I mentioned in my first post on my new parallel universe version of scottwillsey.com that I am using Hugo to generate the site. And Vic and I joked in our Mr. Robot Season 4 podcast on BubbleSort TV that we are now pair programming buddies. Truth is, I have worked a lot with Vic on both the BubbleSort sites and server and on Hugo in general, learning what I needed in order to build this site and prepare for some future projects.
Hugo has a lot of what you need to make a full-featured website built in. It’s highly customizable, and it’s not hard to learn. Like anything, it does take a little time and digging to uncover some of its nuances.

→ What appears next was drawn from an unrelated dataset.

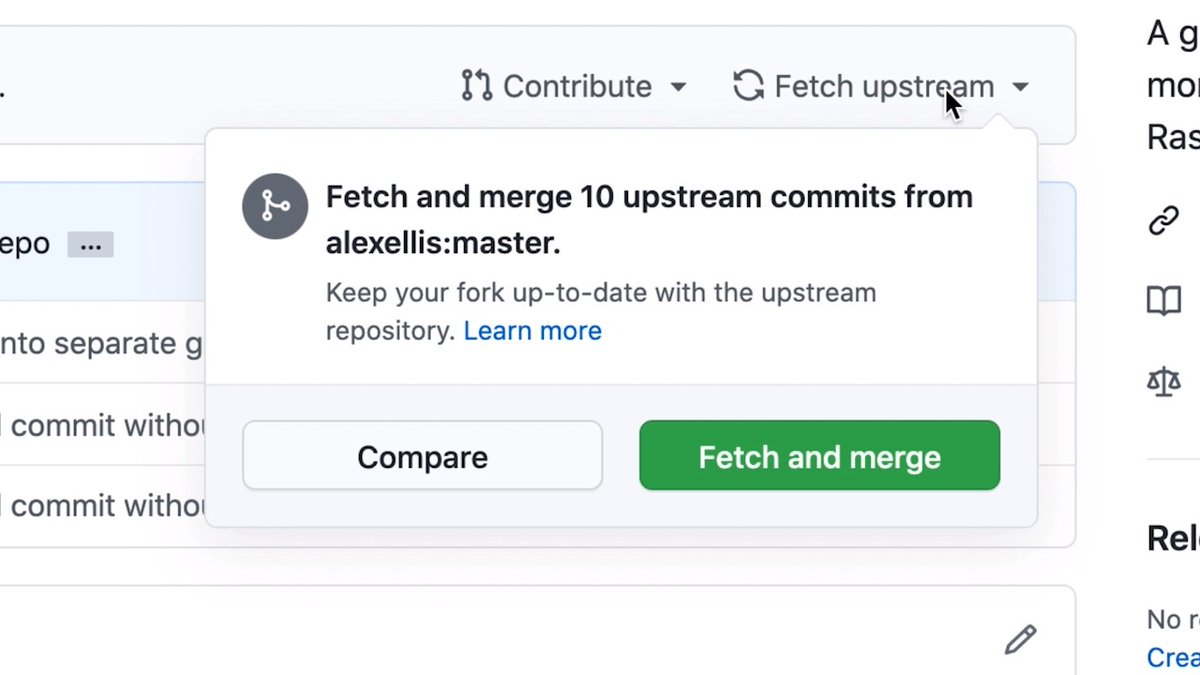Viewport: 1200px width, 675px height.
Task: Open the Contribute menu label
Action: (x=577, y=87)
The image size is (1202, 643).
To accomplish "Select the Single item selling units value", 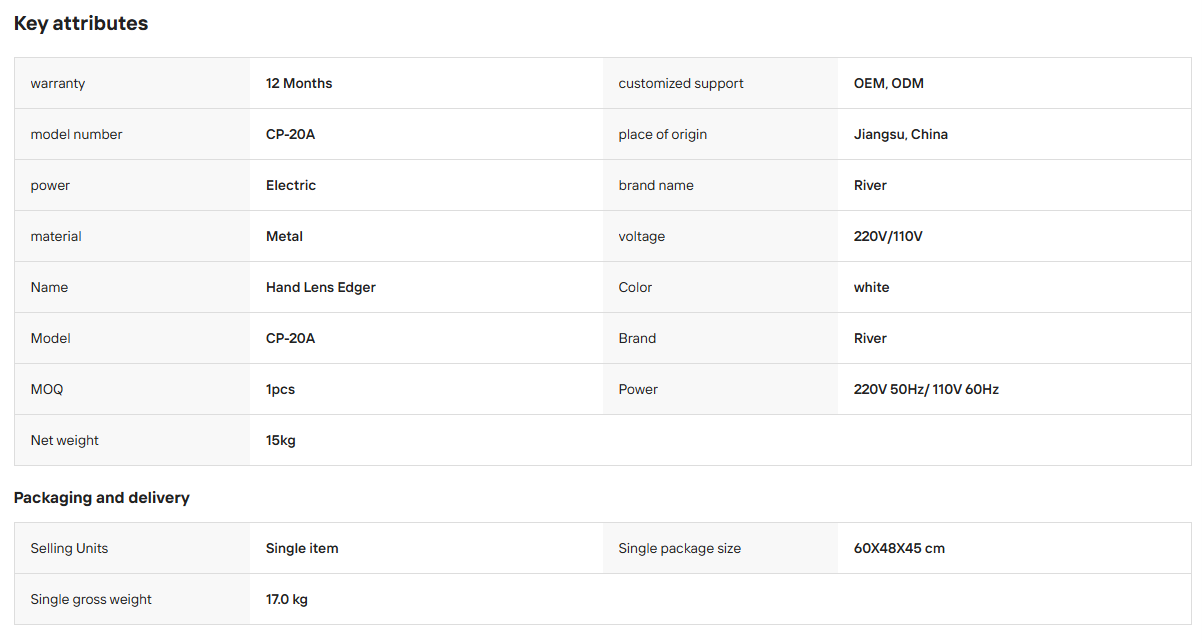I will [x=302, y=548].
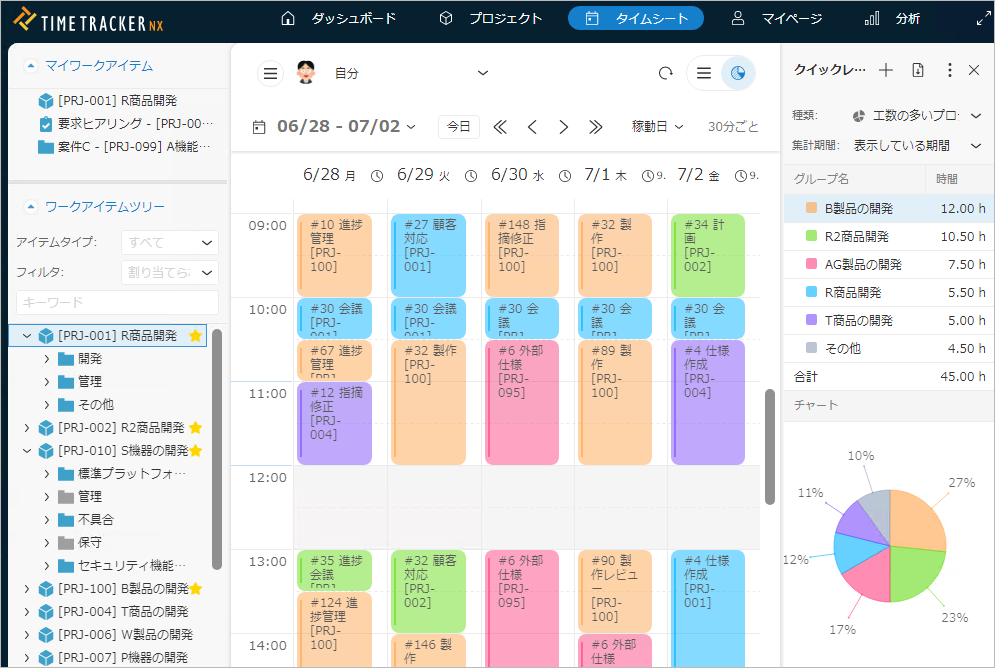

One of the things I’m working on right now is customizing the RSS feeds for the site so I can start linking to them and people can start using them. By default, Hugo makes RSS feeds for every section of the site, including the entire site with every post and every page included. I don’t really want that – I want to stick to one RSS feed for posts, and then eventually individual RSS feeds for my archived inactive podcasts.
In addition, I’m also customizing my site menu to use Font Awesome images for most entries instead of text. They should be fairly intuitive, and it’ll save me some space and I like the way it looks.
I do my development locally on my Mac and save it all into a development git repo. Then when I’m ready, I’ll incorporate the changes into the live site. However, due to the fact that the server is running an older version of Hugo, the way the CSS files are generated in the Hugo Coder theme I’ve modified for my use doesn’t work. As a result, I can’t use a simple develop/master branch scenario like I’d like to. Instead, I have a third awkward development branch for things that are going to go live before Hugo is upgraded to 0.60.x on the server.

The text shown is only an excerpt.